Your semester’s going great. Whether you’re a freshman learning the ropes, a senior itching to get it all over with or everything in between, you’ve been through your fair share of all-nighters, debaucherous parties and regrettable hookups and don’t want it to stop anytime soon. Or maybe your semester’s been riddled with pitfalls and setbacks, and you can’t wait for it to be done. Either way, midterms, recesses and registration have come and gone, and the thought of what has happened since September is overwhelming.
Then, one thing reminds you that for all your escapades and experiences, you’re still going to school-and that one thing is finals. Yes, that magical time of the year when the library opens all day and Starbucks makes more money than during the rest of the semester combined. Finals week takes on a life of its own, taking the weary student through four distinct stages.
The first is the awareness stage, which takes place right before and during reading days (well, during semesters that normally have reading days). The student becomes aware of the hard work ahead, plans accordingly, knowing when to take which finals and turn in which papers and makes a commitment to prepare adequately. In the end, however, he will party incessantly throughout reading days and only crack open a textbook three hours before the first final.

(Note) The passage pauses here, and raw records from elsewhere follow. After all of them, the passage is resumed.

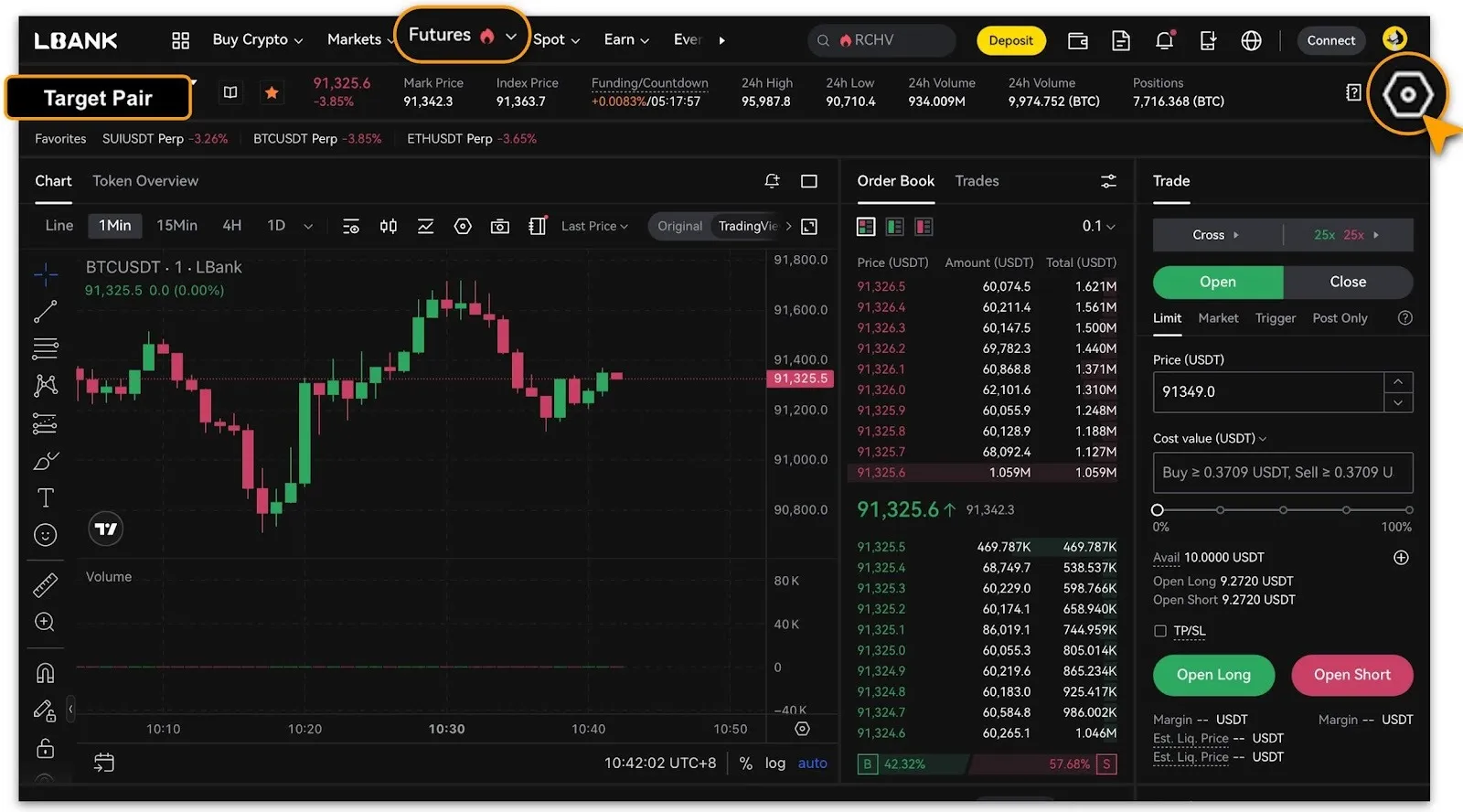Expand the Cost value (USDT) dropdown
The height and width of the screenshot is (812, 1463).
coord(1210,438)
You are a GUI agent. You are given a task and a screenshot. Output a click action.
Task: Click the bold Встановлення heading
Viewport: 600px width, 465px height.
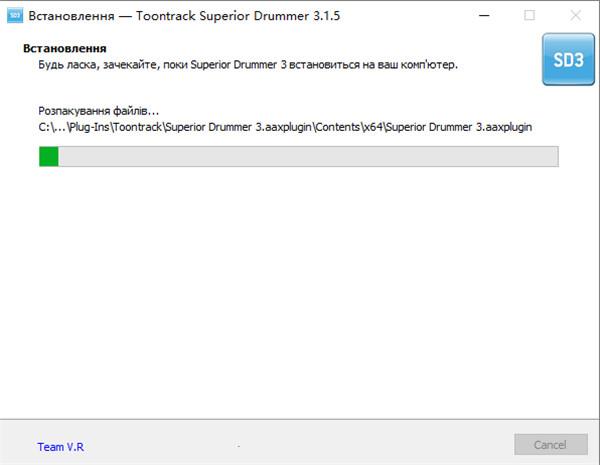pos(65,48)
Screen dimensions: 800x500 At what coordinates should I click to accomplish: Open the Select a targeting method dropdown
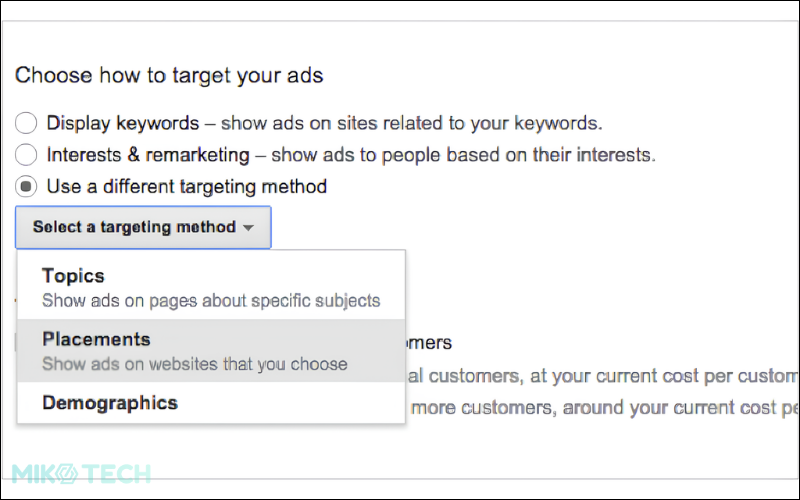[x=143, y=227]
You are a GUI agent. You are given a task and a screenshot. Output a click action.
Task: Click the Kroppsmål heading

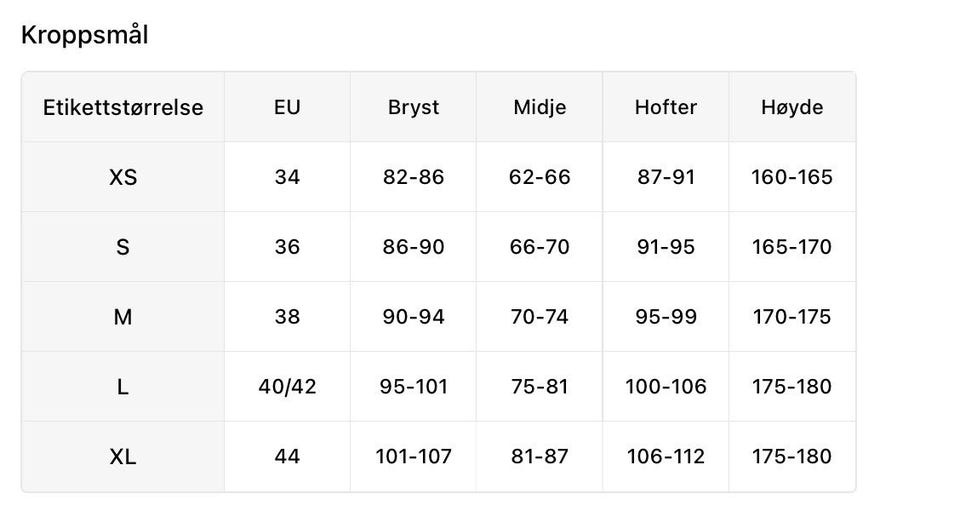click(84, 35)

The second is the grind stage, which runs through the first half of finals week. By now, the student has had one or two finals and is spending more and more time at the library. He begins calling people that he hasn’t spoken to in months in order to study (and if a study partner is a romantic interest, the student will assume they’ll engage in some physical activity, but he’s fooling himself-there’s no time).

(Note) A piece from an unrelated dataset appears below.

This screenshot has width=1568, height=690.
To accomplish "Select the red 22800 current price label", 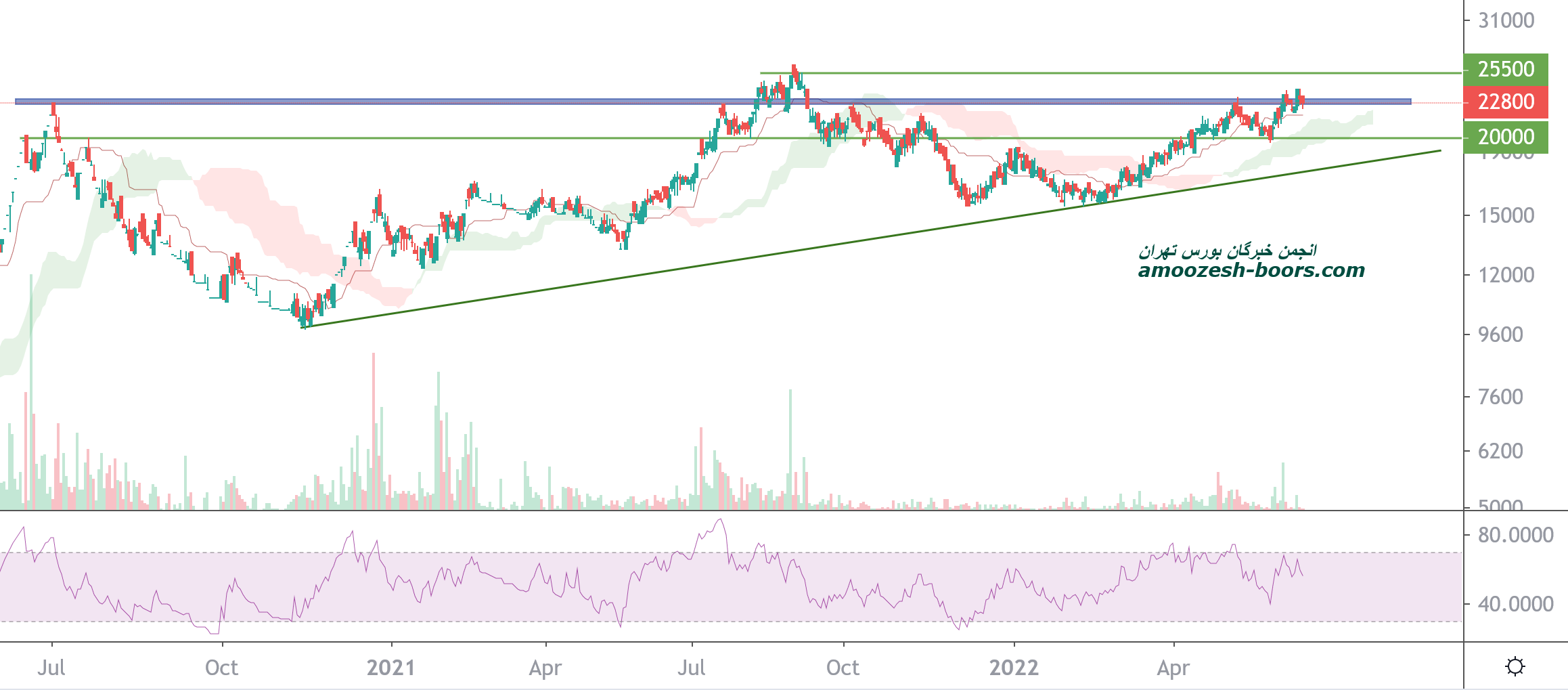I will 1505,102.
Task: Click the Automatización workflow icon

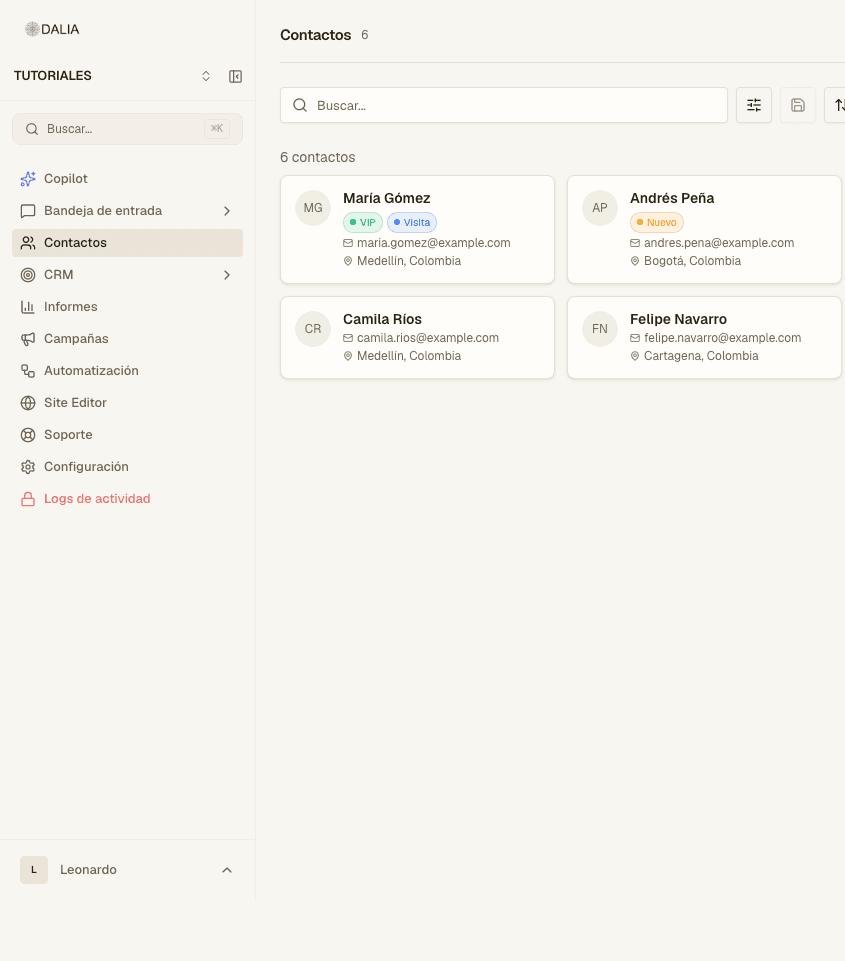Action: click(x=28, y=370)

The third is the burnout stage, and is the toughest part of finals. By now, our humble student has taken three or four finals and is starting to feel burned out. He practically lives in the library, and his diet consists entirely of Red Bull and double espressos, which he supports with the $30 he got from selling his chemistry textbook. Visions of textbooks and scantron sheets haunt his dreams. To add insult to injury, while he works all day in the library, all of his friends have finished their finals and are going out to the Grove every night. Eventually, the student stops studying because he just doesn’t care, and tries to fall asleep-all the caffeine in his system will make sure he doesn’t.

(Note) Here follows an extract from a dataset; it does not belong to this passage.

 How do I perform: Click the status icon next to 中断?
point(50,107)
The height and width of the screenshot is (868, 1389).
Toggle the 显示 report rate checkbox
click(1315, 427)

The fourth stage is the aftermath and begins as soon as the student packs up his desk at the library and walks toward his last final. The anticipation of it soon being over is all that fuels him, and he sits down and takes the final almost by reflex. Then, after he walks out of the exam room, it dawns on him that he’s finally free, and he breathes a deep sigh of relief before going back home and taking an 18-hour nap. Then, after waking up, he celebrates with the friends who are still in town and a couple of days later, goes home for the break-tired, but satisfied.
Half a year later, rinse, lather and repeat. Happy finals.